**Task prompt:** Rewrite the stretch of records from the line containing "You are a computer-use agent. 1568x532" through the line containing "pyautogui.click(x=372, y=186)" as a Markdown table with columns Row and Record line. Number each line and skip any blank lines.

**Given entries:**
####################

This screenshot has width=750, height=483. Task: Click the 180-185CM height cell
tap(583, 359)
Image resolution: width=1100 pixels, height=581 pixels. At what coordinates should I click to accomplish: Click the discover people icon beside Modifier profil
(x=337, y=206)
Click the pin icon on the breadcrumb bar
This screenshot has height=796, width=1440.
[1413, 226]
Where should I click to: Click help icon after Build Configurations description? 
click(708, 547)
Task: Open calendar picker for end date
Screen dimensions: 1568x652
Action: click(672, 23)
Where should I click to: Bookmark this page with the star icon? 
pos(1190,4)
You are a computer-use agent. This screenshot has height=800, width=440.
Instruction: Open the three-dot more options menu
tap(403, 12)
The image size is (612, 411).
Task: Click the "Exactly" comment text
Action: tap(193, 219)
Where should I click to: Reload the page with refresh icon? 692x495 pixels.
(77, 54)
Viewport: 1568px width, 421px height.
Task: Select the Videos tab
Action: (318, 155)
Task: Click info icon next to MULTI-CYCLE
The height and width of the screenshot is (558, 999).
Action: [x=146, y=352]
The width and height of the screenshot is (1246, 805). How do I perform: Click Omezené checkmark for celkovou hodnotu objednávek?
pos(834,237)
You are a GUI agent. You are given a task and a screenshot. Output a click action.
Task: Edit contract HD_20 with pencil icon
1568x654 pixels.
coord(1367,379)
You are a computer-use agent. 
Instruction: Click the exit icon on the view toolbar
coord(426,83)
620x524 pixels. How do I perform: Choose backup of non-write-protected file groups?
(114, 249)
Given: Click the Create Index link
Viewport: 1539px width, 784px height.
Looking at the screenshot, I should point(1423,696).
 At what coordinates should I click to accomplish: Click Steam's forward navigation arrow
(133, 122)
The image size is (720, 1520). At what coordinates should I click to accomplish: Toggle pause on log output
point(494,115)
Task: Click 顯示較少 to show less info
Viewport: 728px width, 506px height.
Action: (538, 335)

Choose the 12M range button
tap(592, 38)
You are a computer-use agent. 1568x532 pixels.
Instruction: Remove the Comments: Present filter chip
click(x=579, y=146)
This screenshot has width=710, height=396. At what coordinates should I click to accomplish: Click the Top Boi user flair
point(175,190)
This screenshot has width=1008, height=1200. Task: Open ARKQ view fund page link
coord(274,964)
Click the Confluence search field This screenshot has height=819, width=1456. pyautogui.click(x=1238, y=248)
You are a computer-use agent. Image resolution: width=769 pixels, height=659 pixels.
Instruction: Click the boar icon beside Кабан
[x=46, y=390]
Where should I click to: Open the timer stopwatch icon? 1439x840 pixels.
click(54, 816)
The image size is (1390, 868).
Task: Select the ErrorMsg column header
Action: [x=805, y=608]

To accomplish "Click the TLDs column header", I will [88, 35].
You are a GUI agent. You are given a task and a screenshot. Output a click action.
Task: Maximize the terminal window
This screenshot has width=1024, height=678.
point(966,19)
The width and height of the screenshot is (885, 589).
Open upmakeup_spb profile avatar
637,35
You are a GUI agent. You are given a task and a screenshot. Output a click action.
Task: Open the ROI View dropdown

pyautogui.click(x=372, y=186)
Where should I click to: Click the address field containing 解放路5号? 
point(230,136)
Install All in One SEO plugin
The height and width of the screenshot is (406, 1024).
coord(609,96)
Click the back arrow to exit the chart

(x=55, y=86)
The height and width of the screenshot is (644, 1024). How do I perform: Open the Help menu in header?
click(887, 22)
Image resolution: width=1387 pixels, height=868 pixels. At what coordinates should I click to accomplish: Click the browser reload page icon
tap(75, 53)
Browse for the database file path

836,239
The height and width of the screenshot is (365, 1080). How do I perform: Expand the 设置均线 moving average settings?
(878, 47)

####################

**Exercise answer:**
| Row | Record line |
|---|---|
| 1 | You are a computer-use agent. 1568x532 pixels. |
| 2 | Instruction: Remove the Comments: Present filter chip |
| 3 | click(x=579, y=146) |
| 4 | This screenshot has width=710, height=396. At what coordinates should I click to accomplish: Click the Top Boi user flair |
| 5 | point(175,190) |
| 6 | This screenshot has width=1008, height=1200. Task: Open ARKQ view fund page link |
| 7 | coord(274,964) |
| 8 | Click the Confluence search field This screenshot has height=819, width=1456. pyautogui.click(x=1238, y=248) |
| 9 | You are a computer-use agent. Image resolution: width=769 pixels, height=659 pixels. |
| 10 | Instruction: Click the boar icon beside Кабан |
| 11 | [x=46, y=390] |
| 12 | Where should I click to: Open the timer stopwatch icon? 1439x840 pixels. |
| 13 | click(54, 816) |
| 14 | The image size is (1390, 868). |
| 15 | Task: Select the ErrorMsg column header |
| 16 | Action: [x=805, y=608] |
| 17 | To accomplish "Click the TLDs column header", I will [88, 35]. |
| 18 | You are a GUI agent. You are given a task and a screenshot. Output a click action. |
| 19 | Task: Maximize the terminal window |
| 20 | This screenshot has width=1024, height=678. |
| 21 | point(966,19) |
| 22 | The width and height of the screenshot is (885, 589). |
| 23 | Open upmakeup_spb profile avatar |
| 24 | 637,35 |
| 25 | You are a GUI agent. You are given a task and a screenshot. Output a click action. |
| 26 | Task: Open the ROI View dropdown |
| 27 | pyautogui.click(x=372, y=186) |